U.S. healthcare software maker Athenahealth Inc is to be acquired by a joint collaboration between the private equity company Veritas Capital and the hedge fund Elliott Management for a cash value of $5.5 billion, said media reports quoting people familiar with the developments.
The US firm Athenahealth offers services, through its cloud computing systems, to clients to help them track the revenues generated from patients, physicians and hospitals. The company has been put under pressure for getting itself sold by one of its bigger investors - Elliott, which owns a total of 9 per cent of the stakes of the company. The company was already in a program of a restructuring since earlier this year and has engaged in the process of cutting jobs and in an effort to shore up revenues has already hired former General Electric Co Chief Executive Jeff Immelt as the chairman of the company.
Sources said that the companies would soon make official the news of the deal which has put a value of Athenahealth at around $135 per share. The shares of the company ended trading on Friday at $120.35.
None of the media reports carried any comments from either of the three concerned companies - Athenahealth, Elliott and Veritas Capital.
This deal follows the exit for the company’s CEO Jonathan Bush in June this year. Athenahealth was founded in 1997 by Bush who is a nephew of former U.S. President George H.W. Bush. There were news reports earlier in the year about Bush allegedly assaulting his former wife 14 years ago and he had stepped down from the position following such news reports.
In May, an unsolicited bid for Athenahealth was made by Elliott first. The offer was for valuing Athenahealth at $160 per share. Reports said that the company has been in talks since then with multiple private equity firms in its effort to acquire Athenahealth.

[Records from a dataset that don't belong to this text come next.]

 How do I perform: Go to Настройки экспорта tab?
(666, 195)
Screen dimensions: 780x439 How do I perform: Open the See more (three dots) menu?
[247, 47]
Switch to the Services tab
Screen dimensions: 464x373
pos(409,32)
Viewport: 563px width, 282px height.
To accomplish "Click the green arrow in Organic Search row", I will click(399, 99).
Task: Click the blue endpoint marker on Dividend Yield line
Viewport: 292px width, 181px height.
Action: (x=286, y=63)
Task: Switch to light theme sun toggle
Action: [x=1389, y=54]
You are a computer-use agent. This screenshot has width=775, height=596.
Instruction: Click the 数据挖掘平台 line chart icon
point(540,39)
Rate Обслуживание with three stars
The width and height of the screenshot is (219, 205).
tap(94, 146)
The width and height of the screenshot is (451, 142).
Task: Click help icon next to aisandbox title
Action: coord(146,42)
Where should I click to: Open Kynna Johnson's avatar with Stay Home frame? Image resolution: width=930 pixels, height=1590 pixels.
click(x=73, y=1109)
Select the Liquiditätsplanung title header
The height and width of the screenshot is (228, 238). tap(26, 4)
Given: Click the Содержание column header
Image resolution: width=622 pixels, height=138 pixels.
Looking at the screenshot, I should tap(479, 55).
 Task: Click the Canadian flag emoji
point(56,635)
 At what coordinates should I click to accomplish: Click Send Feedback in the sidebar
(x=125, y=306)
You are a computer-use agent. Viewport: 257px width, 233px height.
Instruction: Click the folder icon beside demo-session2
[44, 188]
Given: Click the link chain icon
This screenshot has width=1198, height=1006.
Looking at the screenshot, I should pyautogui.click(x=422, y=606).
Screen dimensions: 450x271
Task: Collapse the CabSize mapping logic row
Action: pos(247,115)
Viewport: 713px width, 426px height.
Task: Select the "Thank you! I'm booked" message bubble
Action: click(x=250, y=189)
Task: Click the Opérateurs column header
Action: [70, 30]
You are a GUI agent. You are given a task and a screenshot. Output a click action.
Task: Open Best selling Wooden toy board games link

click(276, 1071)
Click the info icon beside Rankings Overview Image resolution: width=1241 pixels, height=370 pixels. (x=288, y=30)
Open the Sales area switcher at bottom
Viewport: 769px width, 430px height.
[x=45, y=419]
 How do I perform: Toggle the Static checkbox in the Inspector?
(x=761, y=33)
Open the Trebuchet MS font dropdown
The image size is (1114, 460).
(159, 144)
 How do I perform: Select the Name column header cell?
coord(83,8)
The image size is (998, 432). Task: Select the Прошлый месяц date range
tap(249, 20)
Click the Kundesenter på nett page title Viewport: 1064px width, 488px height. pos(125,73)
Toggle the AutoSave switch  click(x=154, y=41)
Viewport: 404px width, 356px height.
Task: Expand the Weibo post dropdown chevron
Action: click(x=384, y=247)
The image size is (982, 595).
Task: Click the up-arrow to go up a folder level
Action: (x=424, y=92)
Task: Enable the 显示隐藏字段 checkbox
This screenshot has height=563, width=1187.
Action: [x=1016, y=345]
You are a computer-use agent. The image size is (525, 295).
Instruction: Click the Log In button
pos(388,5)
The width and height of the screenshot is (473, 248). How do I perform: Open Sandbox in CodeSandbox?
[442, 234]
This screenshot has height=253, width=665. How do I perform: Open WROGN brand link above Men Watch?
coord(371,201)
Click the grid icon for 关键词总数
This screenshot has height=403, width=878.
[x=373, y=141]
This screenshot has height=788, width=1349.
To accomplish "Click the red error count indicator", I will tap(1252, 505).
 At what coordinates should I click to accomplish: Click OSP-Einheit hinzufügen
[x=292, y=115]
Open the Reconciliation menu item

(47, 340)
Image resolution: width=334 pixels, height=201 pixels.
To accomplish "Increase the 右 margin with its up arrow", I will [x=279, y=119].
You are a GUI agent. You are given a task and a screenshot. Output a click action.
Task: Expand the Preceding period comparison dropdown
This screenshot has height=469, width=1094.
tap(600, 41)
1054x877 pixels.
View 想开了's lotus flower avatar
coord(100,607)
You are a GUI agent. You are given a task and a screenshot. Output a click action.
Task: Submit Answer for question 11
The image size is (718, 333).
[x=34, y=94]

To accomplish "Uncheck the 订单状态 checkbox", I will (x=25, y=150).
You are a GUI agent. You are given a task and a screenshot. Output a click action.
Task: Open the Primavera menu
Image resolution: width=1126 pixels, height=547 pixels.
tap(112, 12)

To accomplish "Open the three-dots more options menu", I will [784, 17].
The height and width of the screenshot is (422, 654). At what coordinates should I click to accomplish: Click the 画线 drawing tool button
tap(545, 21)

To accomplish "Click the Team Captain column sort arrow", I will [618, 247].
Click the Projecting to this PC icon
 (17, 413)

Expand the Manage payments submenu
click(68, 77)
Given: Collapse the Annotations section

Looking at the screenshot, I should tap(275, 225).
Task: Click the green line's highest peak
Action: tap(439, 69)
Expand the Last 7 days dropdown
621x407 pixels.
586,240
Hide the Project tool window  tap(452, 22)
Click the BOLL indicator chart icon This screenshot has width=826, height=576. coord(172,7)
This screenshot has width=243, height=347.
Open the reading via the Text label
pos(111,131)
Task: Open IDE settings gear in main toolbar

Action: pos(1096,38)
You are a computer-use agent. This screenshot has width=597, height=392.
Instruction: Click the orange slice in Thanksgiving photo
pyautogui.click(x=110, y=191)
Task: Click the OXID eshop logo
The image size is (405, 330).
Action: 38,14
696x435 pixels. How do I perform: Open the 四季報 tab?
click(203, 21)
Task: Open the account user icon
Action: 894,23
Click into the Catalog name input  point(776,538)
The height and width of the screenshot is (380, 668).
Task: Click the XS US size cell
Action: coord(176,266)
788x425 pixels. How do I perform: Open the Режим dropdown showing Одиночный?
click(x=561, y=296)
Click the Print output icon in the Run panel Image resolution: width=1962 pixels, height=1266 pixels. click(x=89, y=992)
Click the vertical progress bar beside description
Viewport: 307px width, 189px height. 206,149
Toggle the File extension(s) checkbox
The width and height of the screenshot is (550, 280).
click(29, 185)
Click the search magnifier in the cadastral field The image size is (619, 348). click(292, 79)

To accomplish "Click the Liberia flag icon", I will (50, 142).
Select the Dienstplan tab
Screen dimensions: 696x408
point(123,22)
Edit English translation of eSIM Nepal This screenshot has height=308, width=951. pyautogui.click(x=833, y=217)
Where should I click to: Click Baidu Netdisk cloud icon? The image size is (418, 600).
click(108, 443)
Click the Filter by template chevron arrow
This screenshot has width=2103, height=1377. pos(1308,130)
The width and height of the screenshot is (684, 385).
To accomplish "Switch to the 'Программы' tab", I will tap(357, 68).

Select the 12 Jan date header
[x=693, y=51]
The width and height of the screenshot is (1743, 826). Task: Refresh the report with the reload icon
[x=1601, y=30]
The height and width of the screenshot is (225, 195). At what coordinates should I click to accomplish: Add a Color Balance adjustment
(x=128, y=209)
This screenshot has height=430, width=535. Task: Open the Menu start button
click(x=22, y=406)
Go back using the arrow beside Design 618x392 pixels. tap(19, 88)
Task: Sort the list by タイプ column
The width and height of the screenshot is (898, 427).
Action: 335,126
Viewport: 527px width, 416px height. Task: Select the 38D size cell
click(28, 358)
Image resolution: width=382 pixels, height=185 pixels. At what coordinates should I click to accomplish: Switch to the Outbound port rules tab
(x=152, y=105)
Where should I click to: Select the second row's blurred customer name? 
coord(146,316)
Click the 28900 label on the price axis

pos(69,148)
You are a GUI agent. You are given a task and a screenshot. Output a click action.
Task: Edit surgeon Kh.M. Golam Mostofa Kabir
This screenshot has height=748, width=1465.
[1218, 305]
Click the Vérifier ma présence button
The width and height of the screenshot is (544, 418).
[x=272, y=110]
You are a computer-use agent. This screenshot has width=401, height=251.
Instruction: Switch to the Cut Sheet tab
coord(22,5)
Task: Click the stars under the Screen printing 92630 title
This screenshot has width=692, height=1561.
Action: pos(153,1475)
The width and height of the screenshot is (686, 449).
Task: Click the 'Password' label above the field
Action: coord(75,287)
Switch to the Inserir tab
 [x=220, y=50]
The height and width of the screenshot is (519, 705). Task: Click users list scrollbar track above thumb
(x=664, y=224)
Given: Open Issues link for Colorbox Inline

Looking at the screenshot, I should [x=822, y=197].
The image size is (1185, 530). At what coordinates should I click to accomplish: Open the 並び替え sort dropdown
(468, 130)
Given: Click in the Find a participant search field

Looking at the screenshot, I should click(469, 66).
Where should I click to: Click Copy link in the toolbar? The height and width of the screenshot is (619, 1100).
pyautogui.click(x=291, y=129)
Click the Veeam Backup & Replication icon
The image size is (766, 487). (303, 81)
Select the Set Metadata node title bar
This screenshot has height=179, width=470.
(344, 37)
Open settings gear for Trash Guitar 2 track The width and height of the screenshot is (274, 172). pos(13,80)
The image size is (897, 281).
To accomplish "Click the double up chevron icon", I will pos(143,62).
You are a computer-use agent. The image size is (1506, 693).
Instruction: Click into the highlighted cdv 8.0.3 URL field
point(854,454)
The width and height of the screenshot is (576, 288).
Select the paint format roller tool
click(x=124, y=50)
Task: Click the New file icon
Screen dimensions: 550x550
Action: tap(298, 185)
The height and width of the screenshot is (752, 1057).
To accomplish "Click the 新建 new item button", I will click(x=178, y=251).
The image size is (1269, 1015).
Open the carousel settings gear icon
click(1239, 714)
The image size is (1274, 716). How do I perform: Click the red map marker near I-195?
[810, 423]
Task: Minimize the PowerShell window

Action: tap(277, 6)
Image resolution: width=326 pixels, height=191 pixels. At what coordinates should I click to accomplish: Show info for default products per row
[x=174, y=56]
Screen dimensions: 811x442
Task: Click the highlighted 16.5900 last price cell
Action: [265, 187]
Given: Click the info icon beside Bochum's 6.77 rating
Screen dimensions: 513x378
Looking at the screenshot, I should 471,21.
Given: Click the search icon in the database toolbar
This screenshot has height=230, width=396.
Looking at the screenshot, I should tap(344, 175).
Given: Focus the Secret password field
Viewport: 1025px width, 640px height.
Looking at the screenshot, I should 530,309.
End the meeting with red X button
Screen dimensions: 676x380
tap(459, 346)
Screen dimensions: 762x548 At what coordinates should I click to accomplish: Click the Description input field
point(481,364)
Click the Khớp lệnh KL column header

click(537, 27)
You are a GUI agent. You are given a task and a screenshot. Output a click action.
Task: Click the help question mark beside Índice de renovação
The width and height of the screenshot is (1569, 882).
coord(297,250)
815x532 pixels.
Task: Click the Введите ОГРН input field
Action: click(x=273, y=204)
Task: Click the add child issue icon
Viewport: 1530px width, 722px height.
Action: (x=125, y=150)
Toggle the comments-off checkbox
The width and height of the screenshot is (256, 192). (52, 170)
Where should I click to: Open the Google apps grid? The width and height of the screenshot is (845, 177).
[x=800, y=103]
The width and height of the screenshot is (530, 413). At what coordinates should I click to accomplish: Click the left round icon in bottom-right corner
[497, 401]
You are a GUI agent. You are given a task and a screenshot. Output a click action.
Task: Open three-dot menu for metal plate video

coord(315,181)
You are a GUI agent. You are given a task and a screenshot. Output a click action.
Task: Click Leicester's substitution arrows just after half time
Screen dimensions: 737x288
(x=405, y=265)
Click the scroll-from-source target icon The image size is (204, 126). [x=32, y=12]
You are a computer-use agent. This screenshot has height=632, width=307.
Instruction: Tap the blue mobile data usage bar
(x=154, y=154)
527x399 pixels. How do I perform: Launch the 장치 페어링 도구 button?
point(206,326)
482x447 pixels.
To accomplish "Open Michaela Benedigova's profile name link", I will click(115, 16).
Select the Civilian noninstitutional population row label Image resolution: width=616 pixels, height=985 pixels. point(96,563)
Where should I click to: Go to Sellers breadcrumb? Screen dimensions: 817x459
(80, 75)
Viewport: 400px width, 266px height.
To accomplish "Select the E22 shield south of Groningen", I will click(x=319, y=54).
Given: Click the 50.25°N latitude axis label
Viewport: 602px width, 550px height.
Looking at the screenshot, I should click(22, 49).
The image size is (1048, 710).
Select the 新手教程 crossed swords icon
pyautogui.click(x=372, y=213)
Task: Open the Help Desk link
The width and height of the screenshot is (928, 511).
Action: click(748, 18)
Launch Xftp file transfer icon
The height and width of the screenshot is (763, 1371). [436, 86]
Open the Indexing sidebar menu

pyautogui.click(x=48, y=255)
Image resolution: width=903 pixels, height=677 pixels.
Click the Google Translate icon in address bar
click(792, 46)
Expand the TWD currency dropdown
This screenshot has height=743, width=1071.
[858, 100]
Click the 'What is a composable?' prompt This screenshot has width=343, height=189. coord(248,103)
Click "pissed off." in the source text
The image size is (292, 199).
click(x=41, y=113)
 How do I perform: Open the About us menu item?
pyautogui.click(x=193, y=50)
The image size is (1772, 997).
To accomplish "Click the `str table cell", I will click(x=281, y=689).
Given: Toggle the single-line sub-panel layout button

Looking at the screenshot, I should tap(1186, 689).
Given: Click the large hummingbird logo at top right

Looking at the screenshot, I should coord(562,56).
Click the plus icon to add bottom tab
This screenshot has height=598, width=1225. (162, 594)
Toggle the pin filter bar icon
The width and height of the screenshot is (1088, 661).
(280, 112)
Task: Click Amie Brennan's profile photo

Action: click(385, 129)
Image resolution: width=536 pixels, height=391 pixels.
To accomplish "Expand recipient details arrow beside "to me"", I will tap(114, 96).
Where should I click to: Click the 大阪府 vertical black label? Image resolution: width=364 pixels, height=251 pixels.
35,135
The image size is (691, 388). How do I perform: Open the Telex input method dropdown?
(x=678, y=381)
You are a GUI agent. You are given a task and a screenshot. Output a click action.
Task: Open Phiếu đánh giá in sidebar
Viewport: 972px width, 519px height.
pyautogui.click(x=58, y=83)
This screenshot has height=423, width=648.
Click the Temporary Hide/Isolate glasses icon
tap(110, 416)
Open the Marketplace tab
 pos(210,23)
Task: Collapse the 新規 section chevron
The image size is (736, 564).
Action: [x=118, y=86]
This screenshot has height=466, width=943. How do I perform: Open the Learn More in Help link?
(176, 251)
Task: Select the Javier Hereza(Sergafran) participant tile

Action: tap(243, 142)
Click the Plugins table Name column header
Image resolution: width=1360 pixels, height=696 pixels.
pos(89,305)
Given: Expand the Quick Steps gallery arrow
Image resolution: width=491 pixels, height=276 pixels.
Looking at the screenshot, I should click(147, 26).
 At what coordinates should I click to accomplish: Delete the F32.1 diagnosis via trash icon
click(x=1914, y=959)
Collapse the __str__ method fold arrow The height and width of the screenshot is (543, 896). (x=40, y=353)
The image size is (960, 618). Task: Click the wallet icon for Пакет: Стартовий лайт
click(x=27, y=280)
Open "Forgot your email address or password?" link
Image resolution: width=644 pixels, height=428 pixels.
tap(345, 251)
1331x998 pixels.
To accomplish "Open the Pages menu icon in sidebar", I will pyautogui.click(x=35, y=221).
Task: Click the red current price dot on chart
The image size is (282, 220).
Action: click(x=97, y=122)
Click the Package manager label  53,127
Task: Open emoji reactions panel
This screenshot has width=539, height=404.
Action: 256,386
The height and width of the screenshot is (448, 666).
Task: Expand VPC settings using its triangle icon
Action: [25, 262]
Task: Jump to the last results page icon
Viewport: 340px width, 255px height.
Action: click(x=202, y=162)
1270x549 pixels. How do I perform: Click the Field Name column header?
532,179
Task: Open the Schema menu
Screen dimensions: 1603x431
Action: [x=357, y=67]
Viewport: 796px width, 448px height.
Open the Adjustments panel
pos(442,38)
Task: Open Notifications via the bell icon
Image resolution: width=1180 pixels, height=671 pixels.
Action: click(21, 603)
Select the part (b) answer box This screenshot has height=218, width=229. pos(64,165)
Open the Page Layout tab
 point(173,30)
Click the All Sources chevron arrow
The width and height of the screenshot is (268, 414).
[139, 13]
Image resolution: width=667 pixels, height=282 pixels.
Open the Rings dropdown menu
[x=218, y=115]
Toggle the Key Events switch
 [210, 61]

While it is coming for activist investors such as Carl Icahn to press for and acquire companies, the New York-based equity firm Elliott which owns and manages assets worth more than $35 billion, is amongst the very few investing firms that has set up a team that is dedicated to pursue acquisitions.
For Elliott’s private equity arm, the deal to acquire to Watertown, Massachusetts-based Athenahealth is its largest ever deal for the company till date. The private equity arm of Elliot is called Evergreen. It is based in Menlo Park, California, and it is spearheaded by partner Jesse Cohn.
Its revenue under its previous accounting standards was $331.4 million, according to the third-quarter results reported of Athenahealth published last Friday. That was a rise of about 9 per cent year-on-year. The company reported net income of $44.5 million, or $1.08 per diluted share during the quarter.
(Source:www.financialtimes.com)
The US firm Athenahealth offers services, through its cloud computing systems, to clients to help them track the revenues generated from patients, physicians and hospitals. The company has been put under pressure for getting itself sold by one of its bigger investors - Elliott, which owns a total of 9 per cent of the stakes of the company. The company was already in a program of a restructuring since earlier this year and has engaged in the process of cutting jobs and in an effort to shore up revenues has already hired former General Electric Co Chief Executive Jeff Immelt as the chairman of the company.
Sources said that the companies would soon make official the news of the deal which has put a value of Athenahealth at around $135 per share. The shares of the company ended trading on Friday at $120.35.
None of the media reports carried any comments from either of the three concerned companies - Athenahealth, Elliott and Veritas Capital.
This deal follows the exit for the company’s CEO Jonathan Bush in June this year. Athenahealth was founded in 1997 by Bush who is a nephew of former U.S. President George H.W. Bush. There were news reports earlier in the year about Bush allegedly assaulting his former wife 14 years ago and he had stepped down from the position following such news reports.
In May, an unsolicited bid for Athenahealth was made by Elliott first. The offer was for valuing Athenahealth at $160 per share. Reports said that the company has been in talks since then with multiple private equity firms in its effort to acquire Athenahealth.
While it is coming for activist investors such as Carl Icahn to press for and acquire companies, the New York-based equity firm Elliott which owns and manages assets worth more than $35 billion, is amongst the very few investing firms that has set up a team that is dedicated to pursue acquisitions.
For Elliott’s private equity arm, the deal to acquire to Watertown, Massachusetts-based Athenahealth is its largest ever deal for the company till date. The private equity arm of Elliot is called Evergreen. It is based in Menlo Park, California, and it is spearheaded by partner Jesse Cohn.
Its revenue under its previous accounting standards was $331.4 million, according to the third-quarter results reported of Athenahealth published last Friday. That was a rise of about 9 per cent year-on-year. The company reported net income of $44.5 million, or $1.08 per diluted share during the quarter.